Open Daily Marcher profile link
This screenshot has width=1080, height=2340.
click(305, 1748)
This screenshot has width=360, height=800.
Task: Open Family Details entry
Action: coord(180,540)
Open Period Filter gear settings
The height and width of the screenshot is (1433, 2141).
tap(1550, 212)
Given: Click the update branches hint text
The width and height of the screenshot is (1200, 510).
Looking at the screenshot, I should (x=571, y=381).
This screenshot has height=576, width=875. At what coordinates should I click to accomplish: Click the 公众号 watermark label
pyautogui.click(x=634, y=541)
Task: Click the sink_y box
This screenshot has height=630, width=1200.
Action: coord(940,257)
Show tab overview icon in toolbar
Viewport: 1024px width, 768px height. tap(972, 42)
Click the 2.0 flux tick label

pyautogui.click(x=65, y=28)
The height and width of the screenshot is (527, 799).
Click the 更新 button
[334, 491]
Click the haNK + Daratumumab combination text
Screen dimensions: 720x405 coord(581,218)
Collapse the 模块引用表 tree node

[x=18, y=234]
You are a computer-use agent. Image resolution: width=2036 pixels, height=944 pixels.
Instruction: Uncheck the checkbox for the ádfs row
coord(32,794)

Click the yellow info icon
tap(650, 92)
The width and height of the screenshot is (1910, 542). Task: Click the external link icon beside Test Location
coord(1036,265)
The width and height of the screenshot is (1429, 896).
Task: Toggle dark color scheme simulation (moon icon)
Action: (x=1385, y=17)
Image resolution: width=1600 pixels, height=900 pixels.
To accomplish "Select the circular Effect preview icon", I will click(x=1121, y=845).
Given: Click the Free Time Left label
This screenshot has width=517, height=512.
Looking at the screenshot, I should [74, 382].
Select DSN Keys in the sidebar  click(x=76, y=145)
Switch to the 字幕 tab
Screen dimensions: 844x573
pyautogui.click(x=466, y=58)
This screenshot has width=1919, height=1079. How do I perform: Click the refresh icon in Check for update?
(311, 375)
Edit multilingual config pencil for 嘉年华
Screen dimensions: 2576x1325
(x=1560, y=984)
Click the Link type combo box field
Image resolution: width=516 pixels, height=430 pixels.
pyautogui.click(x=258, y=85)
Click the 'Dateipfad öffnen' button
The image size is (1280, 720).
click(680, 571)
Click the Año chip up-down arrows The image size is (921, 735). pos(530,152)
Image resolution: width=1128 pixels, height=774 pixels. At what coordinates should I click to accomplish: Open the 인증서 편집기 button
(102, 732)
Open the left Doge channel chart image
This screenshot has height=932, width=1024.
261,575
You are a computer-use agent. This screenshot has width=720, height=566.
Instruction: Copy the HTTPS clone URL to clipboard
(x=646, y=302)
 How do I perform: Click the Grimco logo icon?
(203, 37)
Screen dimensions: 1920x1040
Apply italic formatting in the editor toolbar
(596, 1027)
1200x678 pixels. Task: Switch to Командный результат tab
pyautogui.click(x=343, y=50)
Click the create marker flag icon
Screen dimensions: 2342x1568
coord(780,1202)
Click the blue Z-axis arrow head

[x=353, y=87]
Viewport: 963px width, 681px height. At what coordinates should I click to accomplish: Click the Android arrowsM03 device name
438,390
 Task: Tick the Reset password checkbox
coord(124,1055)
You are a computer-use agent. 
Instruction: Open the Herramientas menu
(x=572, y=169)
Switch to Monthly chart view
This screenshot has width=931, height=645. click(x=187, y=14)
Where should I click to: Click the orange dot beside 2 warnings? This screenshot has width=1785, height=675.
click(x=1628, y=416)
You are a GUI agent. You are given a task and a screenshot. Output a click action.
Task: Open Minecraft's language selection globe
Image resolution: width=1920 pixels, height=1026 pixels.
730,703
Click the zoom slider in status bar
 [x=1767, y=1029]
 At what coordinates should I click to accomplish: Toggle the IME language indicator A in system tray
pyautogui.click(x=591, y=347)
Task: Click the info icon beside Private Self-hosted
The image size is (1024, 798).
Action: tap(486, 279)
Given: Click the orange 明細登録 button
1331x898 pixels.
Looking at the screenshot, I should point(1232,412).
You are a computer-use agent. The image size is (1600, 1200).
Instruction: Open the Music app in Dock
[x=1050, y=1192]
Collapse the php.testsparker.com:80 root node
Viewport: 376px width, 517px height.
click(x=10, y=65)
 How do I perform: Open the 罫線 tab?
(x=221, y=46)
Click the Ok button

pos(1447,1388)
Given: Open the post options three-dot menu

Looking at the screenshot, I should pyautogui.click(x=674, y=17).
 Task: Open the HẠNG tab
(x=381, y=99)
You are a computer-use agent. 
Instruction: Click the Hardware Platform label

• • • •

Stated problem:
Please give all of the lines above again, swapping "computer-use agent" for "desktop automation agent" wherever it occurs and leaving everything else unchanged.

Output below:
Open Daily Marcher profile link
This screenshot has width=1080, height=2340.
click(305, 1748)
This screenshot has width=360, height=800.
Task: Open Family Details entry
Action: coord(180,540)
Open Period Filter gear settings
The height and width of the screenshot is (1433, 2141).
tap(1550, 212)
Given: Click the update branches hint text
The width and height of the screenshot is (1200, 510).
Looking at the screenshot, I should (x=571, y=381).
This screenshot has height=576, width=875. At what coordinates should I click to accomplish: Click the 公众号 watermark label
pyautogui.click(x=634, y=541)
Task: Click the sink_y box
This screenshot has height=630, width=1200.
Action: coord(940,257)
Show tab overview icon in toolbar
Viewport: 1024px width, 768px height. tap(972, 42)
Click the 2.0 flux tick label

pyautogui.click(x=65, y=28)
The height and width of the screenshot is (527, 799).
Click the 更新 button
[334, 491]
Click the haNK + Daratumumab combination text
Screen dimensions: 720x405 coord(581,218)
Collapse the 模块引用表 tree node

[x=18, y=234]
You are a desktop automation agent. Image resolution: width=2036 pixels, height=944 pixels.
Instruction: Uncheck the checkbox for the ádfs row
coord(32,794)

Click the yellow info icon
tap(650, 92)
The width and height of the screenshot is (1910, 542). Task: Click the external link icon beside Test Location
coord(1036,265)
The width and height of the screenshot is (1429, 896).
Task: Toggle dark color scheme simulation (moon icon)
Action: (x=1385, y=17)
Image resolution: width=1600 pixels, height=900 pixels.
To accomplish "Select the circular Effect preview icon", I will click(x=1121, y=845).
Given: Click the Free Time Left label
This screenshot has width=517, height=512.
Looking at the screenshot, I should [74, 382].
Select DSN Keys in the sidebar  click(x=76, y=145)
Switch to the 字幕 tab
Screen dimensions: 844x573
pyautogui.click(x=466, y=58)
This screenshot has width=1919, height=1079. How do I perform: Click the refresh icon in Check for update?
(311, 375)
Edit multilingual config pencil for 嘉年华
Screen dimensions: 2576x1325
(x=1560, y=984)
Click the Link type combo box field
Image resolution: width=516 pixels, height=430 pixels.
pyautogui.click(x=258, y=85)
Click the 'Dateipfad öffnen' button
The image size is (1280, 720).
click(680, 571)
Click the Año chip up-down arrows The image size is (921, 735). pos(530,152)
Image resolution: width=1128 pixels, height=774 pixels. At what coordinates should I click to accomplish: Open the 인증서 편집기 button
(102, 732)
Open the left Doge channel chart image
This screenshot has height=932, width=1024.
261,575
You are a desktop automation agent. This screenshot has width=720, height=566.
Instruction: Copy the HTTPS clone URL to clipboard
(x=646, y=302)
 How do I perform: Click the Grimco logo icon?
(203, 37)
Screen dimensions: 1920x1040
Apply italic formatting in the editor toolbar
(596, 1027)
1200x678 pixels. Task: Switch to Командный результат tab
pyautogui.click(x=343, y=50)
Click the create marker flag icon
Screen dimensions: 2342x1568
coord(780,1202)
Click the blue Z-axis arrow head

[x=353, y=87]
Viewport: 963px width, 681px height. At what coordinates should I click to accomplish: Click the Android arrowsM03 device name
438,390
 Task: Tick the Reset password checkbox
coord(124,1055)
You are a desktop automation agent. 
Instruction: Open the Herramientas menu
(x=572, y=169)
Switch to Monthly chart view
This screenshot has width=931, height=645. click(x=187, y=14)
Where should I click to: Click the orange dot beside 2 warnings? This screenshot has width=1785, height=675.
click(x=1628, y=416)
You are a GUI agent. You are given a task and a screenshot. Output a click action.
Task: Open Minecraft's language selection globe
Image resolution: width=1920 pixels, height=1026 pixels.
730,703
Click the zoom slider in status bar
 [x=1767, y=1029]
 At what coordinates should I click to accomplish: Toggle the IME language indicator A in system tray
pyautogui.click(x=591, y=347)
Task: Click the info icon beside Private Self-hosted
The image size is (1024, 798).
Action: tap(486, 279)
Given: Click the orange 明細登録 button
1331x898 pixels.
Looking at the screenshot, I should point(1232,412).
You are a desktop automation agent. The image size is (1600, 1200).
Instruction: Open the Music app in Dock
[x=1050, y=1192]
Collapse the php.testsparker.com:80 root node
Viewport: 376px width, 517px height.
click(x=10, y=65)
 How do I perform: Open the 罫線 tab?
(x=221, y=46)
Click the Ok button

pos(1447,1388)
Given: Open the post options three-dot menu

Looking at the screenshot, I should pyautogui.click(x=674, y=17).
 Task: Open the HẠNG tab
(x=381, y=99)
You are a desktop automation agent. 
Instruction: Click the Hardware Platform label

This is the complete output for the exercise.